Earlier that day, Spotlight’s Mark Ruffalo, nominated for Best Supporting Actor, as well as Tom McCarthy and Josh Singer, who together won the Oscar for Best Original Screenplay, attended a protest outside the Cathedral of Our Lady of Angels in downtown Los Angeles. They were there to support members of the Survivors Network of those Abused by Priests (SNAP).
‘What better way to start the day?’” said McCarthy who called up Ruffalo and Singer that morning to join him. Singer added: “We’re trying to put a little more pressure on the Church to hold bishops accountable, have a little more transparency and do a better job protecting kids.”
Later on the red carpet, Ruffalo told Reuters they were “protesting the continued lack of transparency of the Roman Catholic Church and the Vatican and most of the archdioceses here in the United States on sexual abuse. There are 2,800 priests who they know are absolute sexual predators whose names have still not been released here in the United States. [There are] thousands more throughout the United States and the Vatican today is still dragging its feet on making any real reforms.
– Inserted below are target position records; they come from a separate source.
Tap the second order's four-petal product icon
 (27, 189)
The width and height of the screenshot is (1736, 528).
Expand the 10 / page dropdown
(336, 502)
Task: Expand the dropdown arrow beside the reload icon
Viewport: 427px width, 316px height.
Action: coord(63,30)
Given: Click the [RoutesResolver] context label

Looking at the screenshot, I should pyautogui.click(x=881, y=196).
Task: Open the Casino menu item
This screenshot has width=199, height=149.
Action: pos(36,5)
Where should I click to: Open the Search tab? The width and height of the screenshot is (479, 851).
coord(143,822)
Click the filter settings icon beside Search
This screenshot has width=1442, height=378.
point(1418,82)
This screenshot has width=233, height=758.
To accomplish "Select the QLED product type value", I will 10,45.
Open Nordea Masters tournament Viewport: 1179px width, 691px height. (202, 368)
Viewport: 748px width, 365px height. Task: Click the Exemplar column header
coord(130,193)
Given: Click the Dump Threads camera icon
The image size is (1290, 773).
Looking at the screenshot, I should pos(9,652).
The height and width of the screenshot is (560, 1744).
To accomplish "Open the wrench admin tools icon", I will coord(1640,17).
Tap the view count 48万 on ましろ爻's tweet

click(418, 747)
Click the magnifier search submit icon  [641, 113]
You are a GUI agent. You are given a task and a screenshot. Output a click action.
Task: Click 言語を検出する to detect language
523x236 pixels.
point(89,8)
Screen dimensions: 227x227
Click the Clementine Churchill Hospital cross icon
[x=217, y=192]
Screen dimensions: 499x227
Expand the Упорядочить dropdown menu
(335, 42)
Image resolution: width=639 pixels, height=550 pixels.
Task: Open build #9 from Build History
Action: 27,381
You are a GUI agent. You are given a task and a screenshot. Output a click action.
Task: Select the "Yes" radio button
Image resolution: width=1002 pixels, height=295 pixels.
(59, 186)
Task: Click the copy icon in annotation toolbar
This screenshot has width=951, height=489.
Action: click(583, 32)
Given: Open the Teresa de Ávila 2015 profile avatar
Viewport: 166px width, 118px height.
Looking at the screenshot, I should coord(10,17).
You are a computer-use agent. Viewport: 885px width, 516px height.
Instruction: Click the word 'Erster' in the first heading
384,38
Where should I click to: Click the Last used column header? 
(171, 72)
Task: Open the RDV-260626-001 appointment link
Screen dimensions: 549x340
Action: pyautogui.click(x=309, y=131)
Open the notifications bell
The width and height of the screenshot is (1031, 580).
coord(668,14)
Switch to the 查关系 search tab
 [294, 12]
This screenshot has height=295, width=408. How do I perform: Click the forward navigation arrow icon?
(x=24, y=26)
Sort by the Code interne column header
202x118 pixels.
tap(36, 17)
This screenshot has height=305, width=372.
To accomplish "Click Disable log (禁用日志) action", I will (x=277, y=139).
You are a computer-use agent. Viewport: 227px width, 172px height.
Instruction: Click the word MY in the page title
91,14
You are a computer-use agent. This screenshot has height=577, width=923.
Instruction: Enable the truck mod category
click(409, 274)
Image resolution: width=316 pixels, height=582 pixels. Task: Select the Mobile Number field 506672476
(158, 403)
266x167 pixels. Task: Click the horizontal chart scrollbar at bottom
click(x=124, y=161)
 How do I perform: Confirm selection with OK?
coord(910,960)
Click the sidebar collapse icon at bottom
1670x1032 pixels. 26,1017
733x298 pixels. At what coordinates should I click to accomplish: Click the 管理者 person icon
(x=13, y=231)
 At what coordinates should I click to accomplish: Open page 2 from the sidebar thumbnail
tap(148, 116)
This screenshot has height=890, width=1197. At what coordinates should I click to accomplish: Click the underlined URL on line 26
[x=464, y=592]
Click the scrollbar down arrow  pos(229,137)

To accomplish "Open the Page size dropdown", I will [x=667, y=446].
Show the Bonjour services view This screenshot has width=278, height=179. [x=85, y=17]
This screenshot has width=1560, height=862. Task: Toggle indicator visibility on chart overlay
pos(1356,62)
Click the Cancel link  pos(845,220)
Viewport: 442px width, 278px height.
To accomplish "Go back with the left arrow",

So we were there today to try to bring justice closer to the hands of these poor people, this horrible thing that’s happened to these people.
Pope Francis has provided only lip-service, a promise of a still-non-existent tribunal, and a commission to solve problems someday in the future which have already been addressed and remedied by the survivors, their advocates and civil authorities. The only action taken so far by the commission has been to boot out survivor Peter Saunders for being too vocal.
“On child abuse, there is no sincerity on Francis’ side,” Saunders said later.